What to do
Your response should contain only the lines running from the top of the data below through the line with "Zobacz preferencje (148, 2552)", both included. Pictures must be omitted.

(Source data)
◆ ◆ ◆

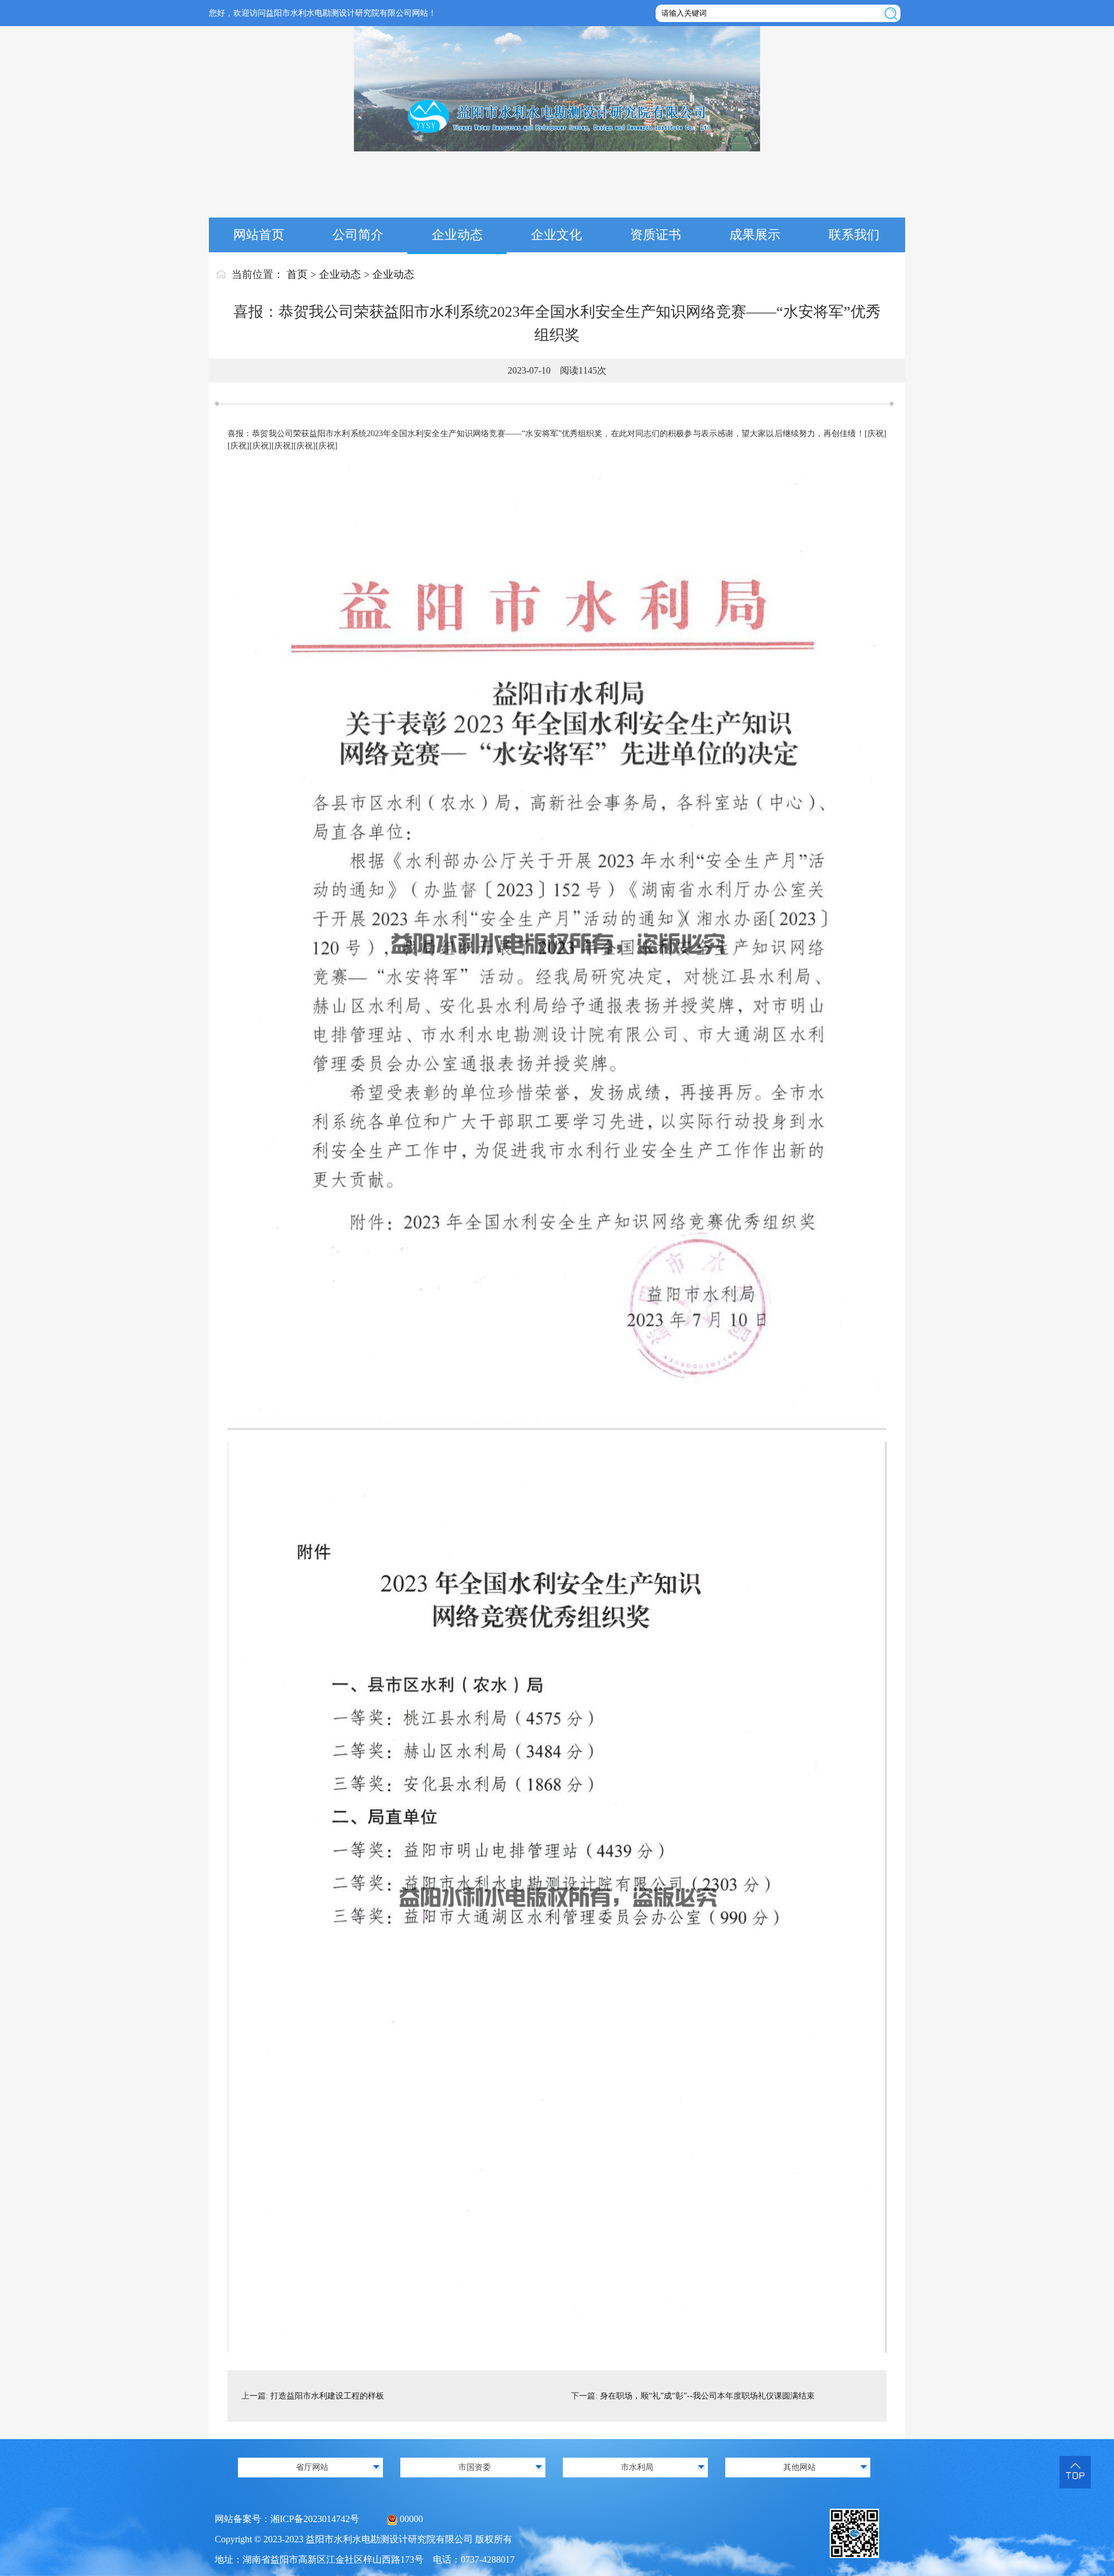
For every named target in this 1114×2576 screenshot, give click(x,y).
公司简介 (358, 234)
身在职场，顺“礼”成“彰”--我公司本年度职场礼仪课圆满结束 (707, 2396)
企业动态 (457, 234)
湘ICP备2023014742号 (314, 2519)
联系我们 (854, 234)
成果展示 (754, 234)
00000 (411, 2519)
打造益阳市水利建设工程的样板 (327, 2396)
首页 (297, 274)
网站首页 (258, 234)
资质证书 (655, 234)
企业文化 (556, 234)
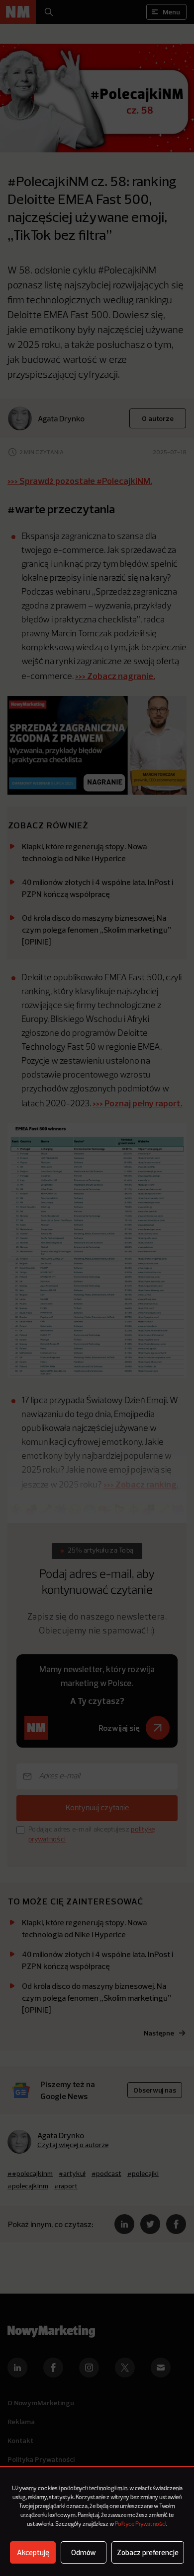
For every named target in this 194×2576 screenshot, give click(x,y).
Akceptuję (33, 2552)
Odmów (83, 2552)
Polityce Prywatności (140, 2524)
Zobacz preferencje (148, 2552)
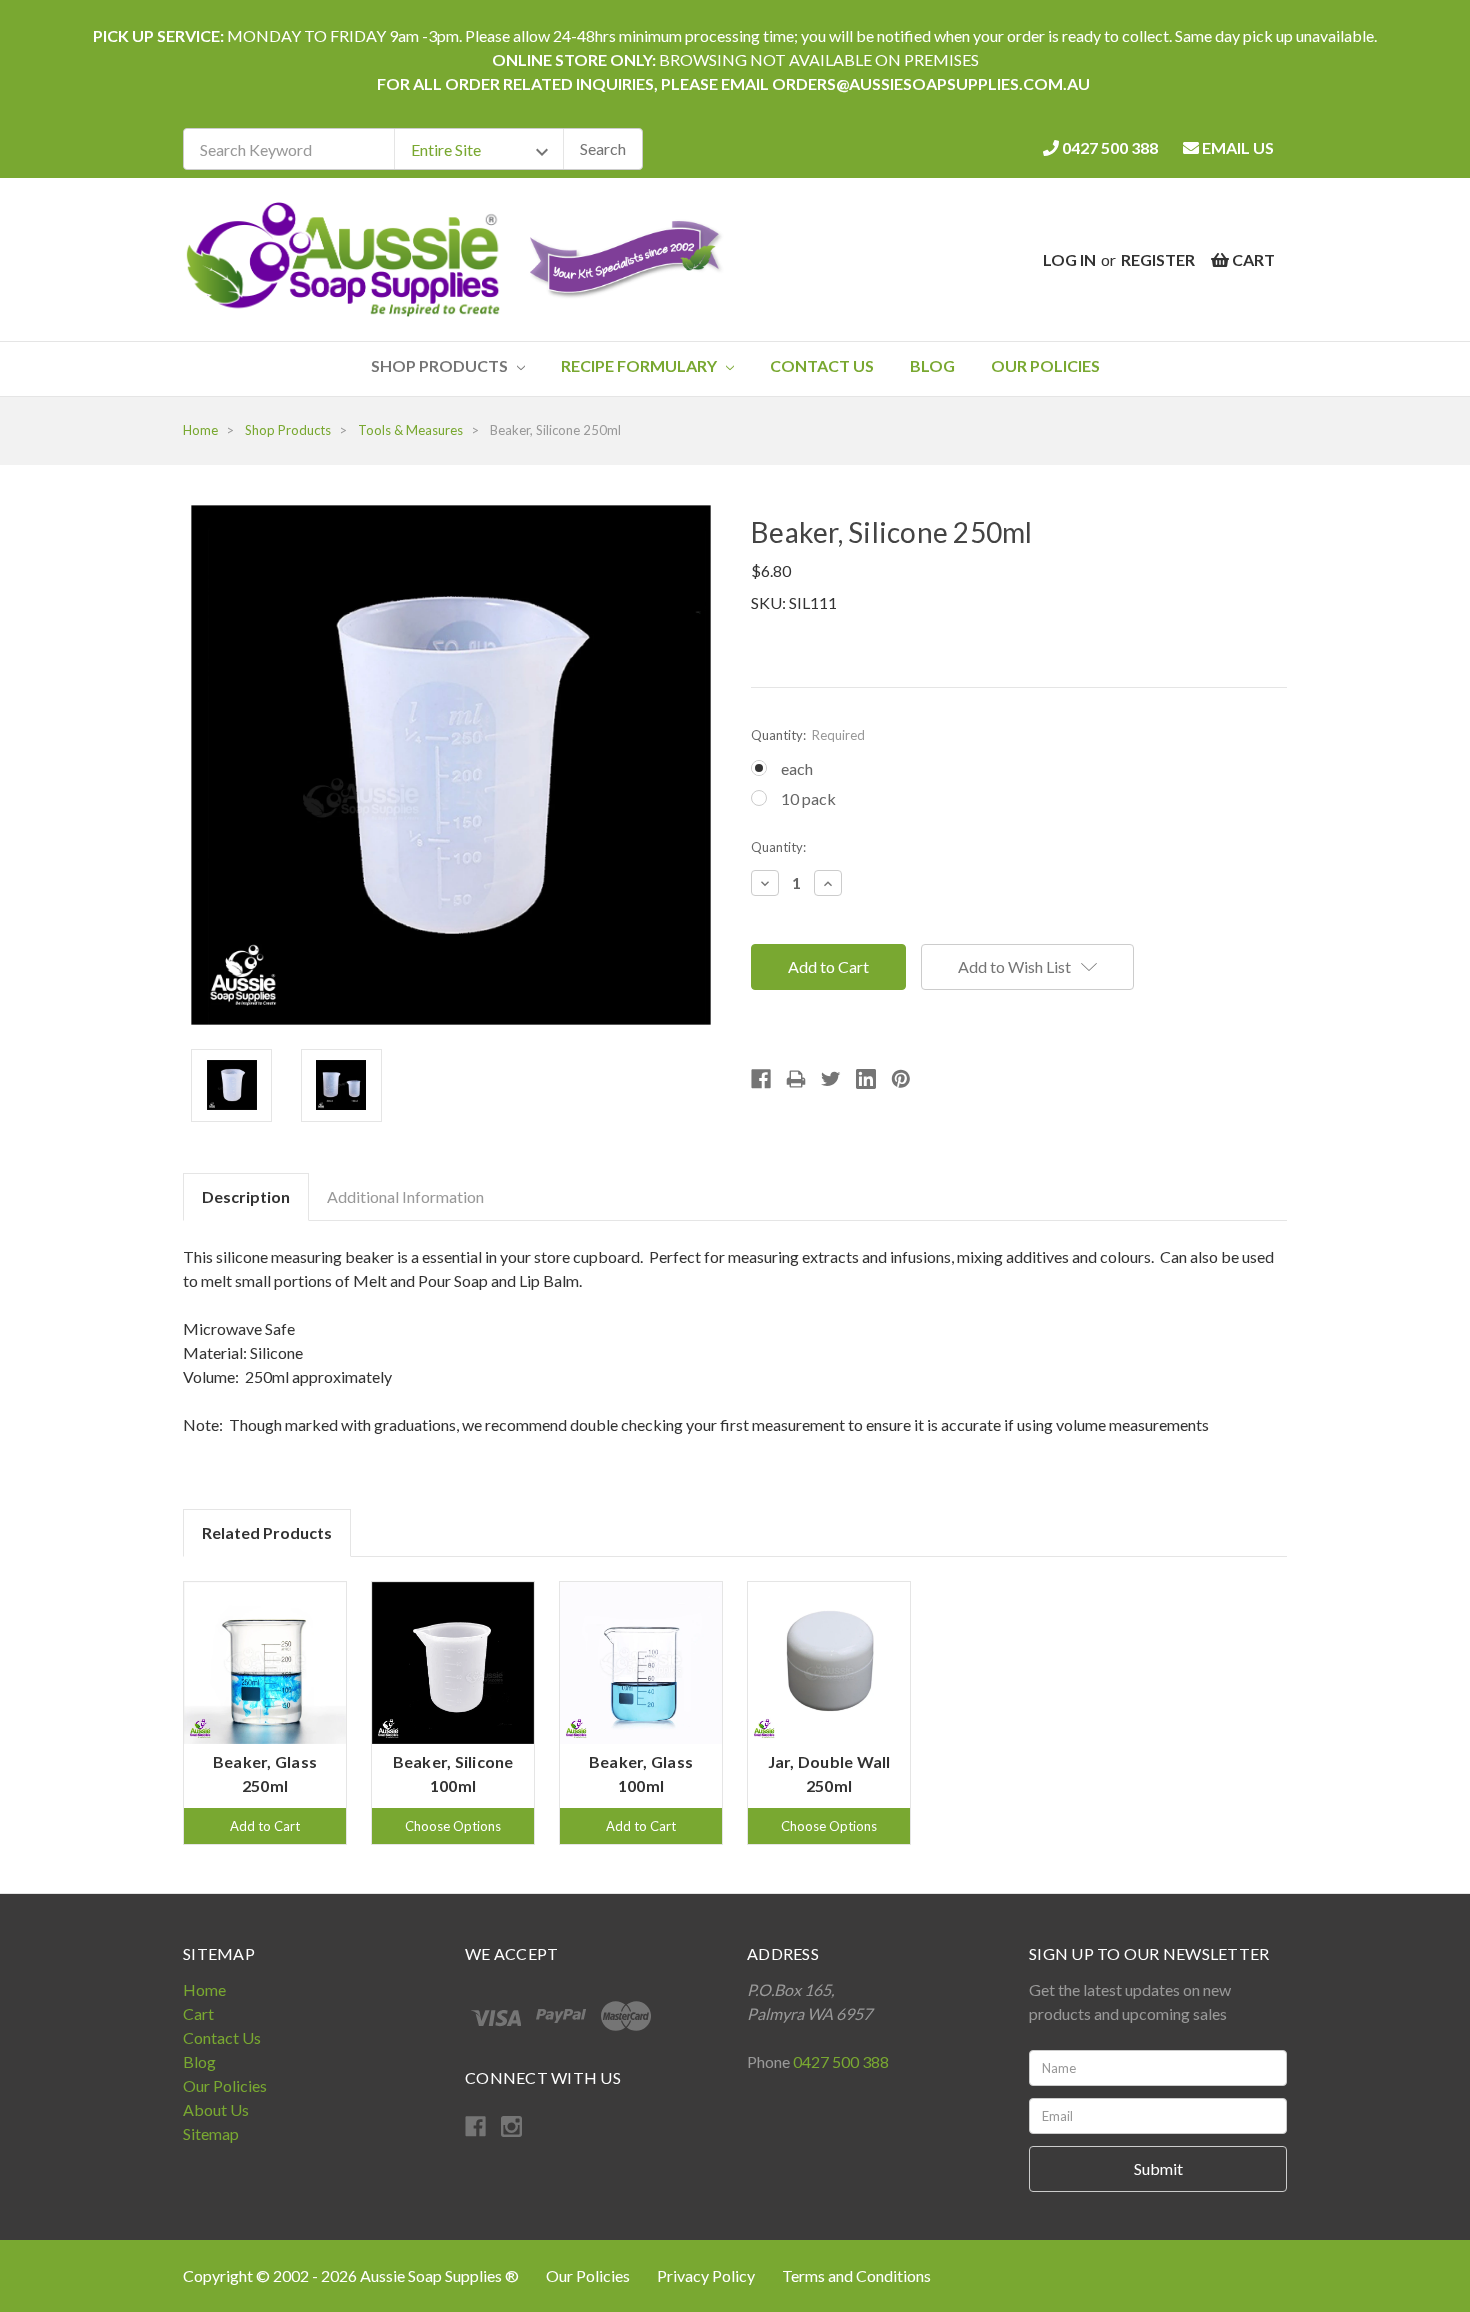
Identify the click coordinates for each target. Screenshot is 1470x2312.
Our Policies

◆ ◆ ◆

Answer section
For every named target in this 1114×2576 screenshot, give click(x,y).
公司简介 (358, 234)
身在职场，顺“礼”成“彰”--我公司本年度职场礼仪课圆满结束 (707, 2396)
企业动态 (457, 234)
湘ICP备2023014742号 (314, 2519)
联系我们 (854, 234)
成果展示 (754, 234)
00000 (411, 2519)
打造益阳市水利建设工程的样板 (327, 2396)
首页 (297, 274)
网站首页 (258, 234)
资质证书 (655, 234)
企业文化 (556, 234)
For every named target in this 194×2576 screenshot, give click(x,y).
Akceptuję (33, 2552)
Odmów (83, 2552)
Polityce Prywatności (140, 2524)
Zobacz preferencje (148, 2552)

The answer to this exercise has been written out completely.